Get tidal Predictions

In [21]:
tidal_predictions = '/results/nowcast-sys/SalishSeaNowcast/tidal_predictions/'
model_ssh_period = slice(
        str(ssh.time_centered[0].values), 
        str(ssh.time_centered[-1].values))

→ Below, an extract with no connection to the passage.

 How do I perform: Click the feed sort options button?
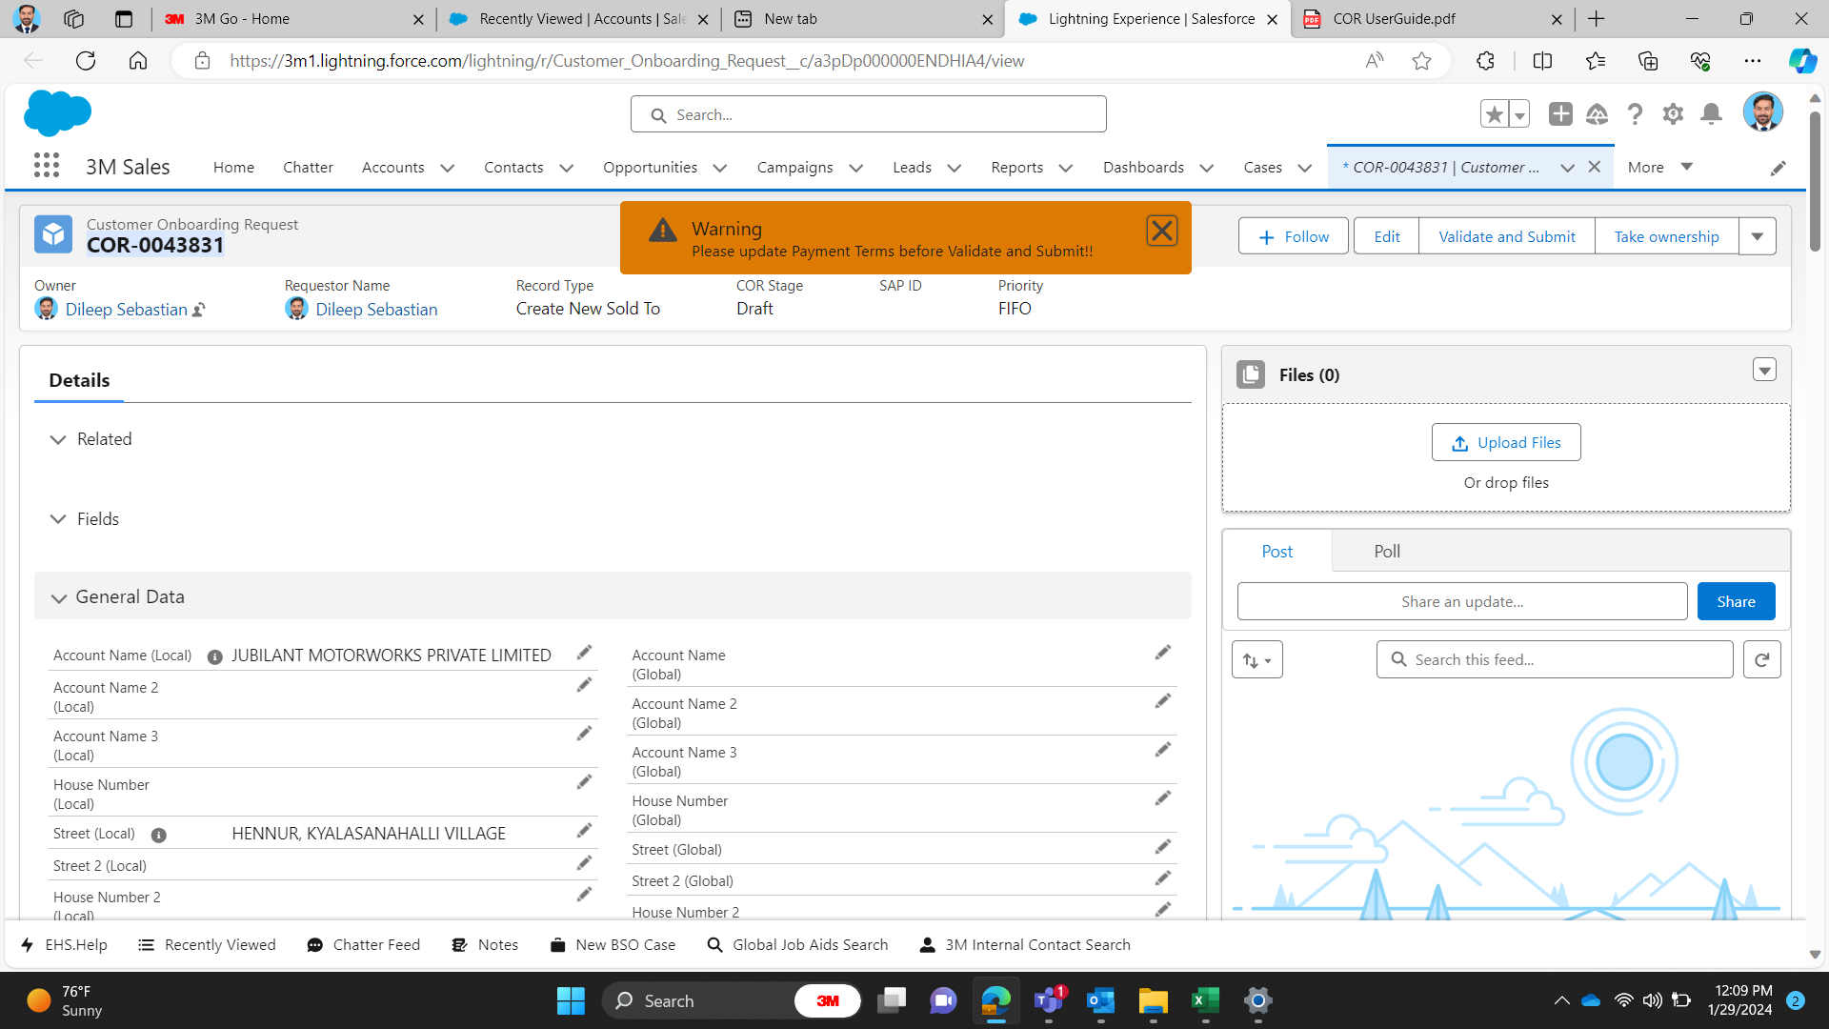(1256, 659)
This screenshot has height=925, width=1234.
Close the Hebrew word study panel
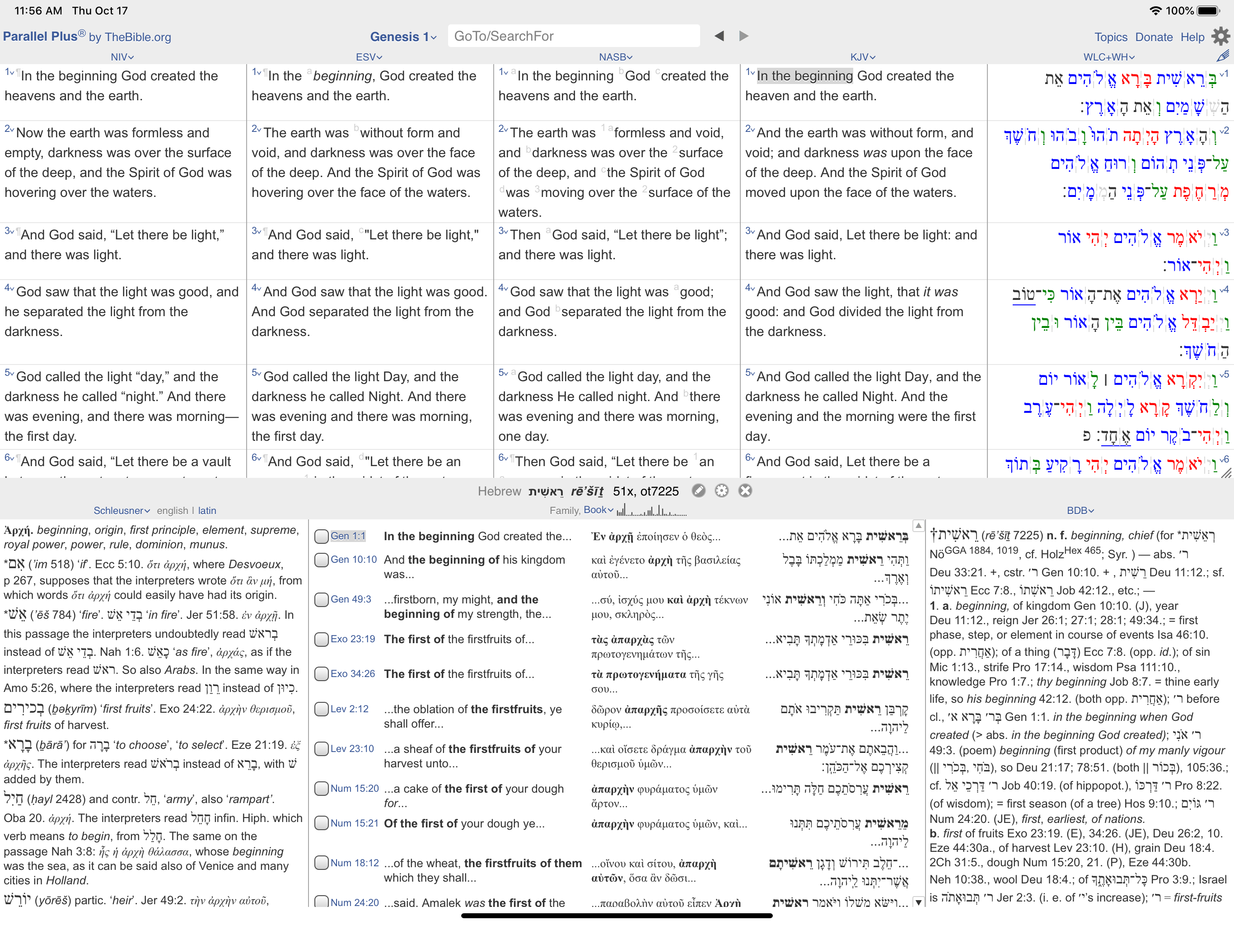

# Predicted tide water levels dataset from ttide
ttide = shared.get_tides(place, tidal_predictions)
ttide.rename(columns={' pred_noshallow ': 'pred_noshallow'}, inplace=True)
ttide.index = ttide.time
ttide_full = xr.Dataset.from_dataframe(ttide)
ttide_ds = ttide_full.sel(time=model_ssh_period)
In [ ]:
# Save just in case
ttide_ds.to_netcdf('extract_pred.nc')
In [22]:
fig, ax = plt.subplots(1, 1, figsize=(20, 4))
ax.plot(ssh.sossheig[:, 0, 0])
ax.plot(obs.water_level - mean_sea_lvl)
ax.plot(ttide_ds.pred_all)
ax.set_xlim((0, 200))
Out[22]:
(0, 200)

Correct the Model

In [23]:
ssh_correction = ttide_ds.pred_noshallow - ttide_ds.pred_8
ssh_corrected = np.array(ssh.sossheig[:, 0, 0].values) + np.array(ssh_correction.values)
In [45]:
#plt.plot(obs.water_level, ssh_corrected, 'o')
print('RMSE', rmse(ssh_corrected, obs.water_level - mean_sea_lvl))
print('bias', bias(ssh_corrected, obs.water_level - mean_sea_lvl))
print('Willmott', willmott(ssh_corrected, obs.water_level - mean_sea_lvl))
RMSE 0.0834871724631
bias 0.0309168653373
Willmott 0.998085656952
In [44]:
ssh_obs = np.array(obs.water_level) - mean_sea_lvl
matplotlib.rcParams.update({'font.size': 16})
fig, ax = plt.subplots(1, 1, figsize = (8.5, 7))
c, xedge, yedge, im = ax.hist2d(ssh_obs[~np.isnan(ssh_obs)],
                                ssh_corrected[~np.isnan(ssh_obs)], bins = 100, norm=LogNorm(), cmap='copper')
im
ax.plot([-3.2, 2.2], [-3.2, 2.2], 'w')
ax.set_xlim((-3.2, 2.2))
ax.set_ylim((-3.2, 2.2))
ax.set_xlabel('Observations (m)')
ax.set_ylabel('Corrected Model (m)')
ax.set_title('Sea Surface Height at Sandy Cove,\n Aug 20, 2017- May 8, 2018')
cb = fig.colorbar(im, ax=ax)
cb.set_label('Point Density')

Look at Residuals

In [25]:
residual_model = ssh_corrected - np.array(ttide_ds.pred_all.values)
residual_obs = np.array(obs.water_level) - mean_sea_lvl - np.array(ttide_ds.pred_all.values)
In [26]:
print('RMSE', rmse(residual_model, residual_obs))
print('bias', bias(residual_model, residual_obs))
print('Willmott', willmott(residual_model, residual_obs))
RMSE 0.0834871724631
bias 0.0309168653373
Willmott 0.947058353941
In [27]:
matplotlib.rcParams.update({'font.size': 16})
fig, ax = plt.subplots(1, 1, figsize = (8.5, 7))
c, xedge, yedge, im = ax.hist2d(residual_obs[~np.isnan(residual_obs)], 
                                residual_model[~np.isnan(residual_obs)], bins = 100, norm=LogNorm(), cmap='copper')
im
ax.plot([-0.48, 0.72], [-0.48, 0.72], 'w')
ax.set_xlim((-0.48, 0.72))
ax.set_ylim((-0.48, 0.72))
ax.set_xlabel('Observations (m)')
ax.set_ylabel('Corrected Model (m)')
ax.set_title('Tidal Residuals at Sandy Cove,\n Aug 20, 2017- May 8, 2018')
cb = fig.colorbar(im, ax=ax)
cb.set_label('Point Density')
In [ ]: